### WORK INSTRUCTIONS
Gather each line of the entries below that includes "will".

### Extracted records
--- START ---

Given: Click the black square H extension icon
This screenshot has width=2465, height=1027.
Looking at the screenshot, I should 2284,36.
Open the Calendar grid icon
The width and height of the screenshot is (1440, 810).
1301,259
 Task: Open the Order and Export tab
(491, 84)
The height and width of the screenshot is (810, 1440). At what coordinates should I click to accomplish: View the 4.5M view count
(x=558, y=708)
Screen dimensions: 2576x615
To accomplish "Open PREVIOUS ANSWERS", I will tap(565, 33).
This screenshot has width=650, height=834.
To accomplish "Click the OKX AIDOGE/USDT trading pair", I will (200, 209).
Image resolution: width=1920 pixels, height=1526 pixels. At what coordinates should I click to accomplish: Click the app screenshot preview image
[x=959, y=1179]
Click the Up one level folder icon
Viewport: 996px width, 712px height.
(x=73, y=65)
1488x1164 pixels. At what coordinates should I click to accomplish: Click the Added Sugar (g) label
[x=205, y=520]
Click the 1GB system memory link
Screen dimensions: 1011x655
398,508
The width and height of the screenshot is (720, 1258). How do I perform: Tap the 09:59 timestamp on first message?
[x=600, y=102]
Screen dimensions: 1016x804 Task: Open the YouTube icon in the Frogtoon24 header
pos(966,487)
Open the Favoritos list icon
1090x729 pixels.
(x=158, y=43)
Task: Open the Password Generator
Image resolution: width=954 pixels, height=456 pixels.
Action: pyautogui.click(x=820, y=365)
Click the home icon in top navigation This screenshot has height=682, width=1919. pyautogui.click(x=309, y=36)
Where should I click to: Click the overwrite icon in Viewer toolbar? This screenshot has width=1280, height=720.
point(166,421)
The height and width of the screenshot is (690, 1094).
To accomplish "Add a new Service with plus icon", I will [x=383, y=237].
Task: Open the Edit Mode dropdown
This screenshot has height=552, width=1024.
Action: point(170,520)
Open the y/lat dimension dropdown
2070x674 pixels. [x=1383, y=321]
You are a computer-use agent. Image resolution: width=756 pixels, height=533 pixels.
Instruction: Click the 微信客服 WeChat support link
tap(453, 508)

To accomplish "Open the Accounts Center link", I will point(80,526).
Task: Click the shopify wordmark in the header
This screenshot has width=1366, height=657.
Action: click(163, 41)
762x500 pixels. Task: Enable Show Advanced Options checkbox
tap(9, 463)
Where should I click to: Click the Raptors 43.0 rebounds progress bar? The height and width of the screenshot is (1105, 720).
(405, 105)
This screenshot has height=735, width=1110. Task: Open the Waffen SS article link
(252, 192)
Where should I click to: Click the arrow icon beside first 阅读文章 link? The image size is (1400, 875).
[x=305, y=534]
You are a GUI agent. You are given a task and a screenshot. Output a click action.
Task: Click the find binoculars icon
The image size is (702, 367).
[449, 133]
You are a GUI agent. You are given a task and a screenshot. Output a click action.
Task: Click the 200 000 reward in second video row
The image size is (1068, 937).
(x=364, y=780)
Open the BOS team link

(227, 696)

--- END ---

### RESULT
To accomplish "Open PREVIOUS ANSWERS", I will tap(565, 33).
To accomplish "Click the OKX AIDOGE/USDT trading pair", I will (200, 209).
To accomplish "Add a new Service with plus icon", I will [x=383, y=237].
To accomplish "Open the Accounts Center link", I will point(80,526).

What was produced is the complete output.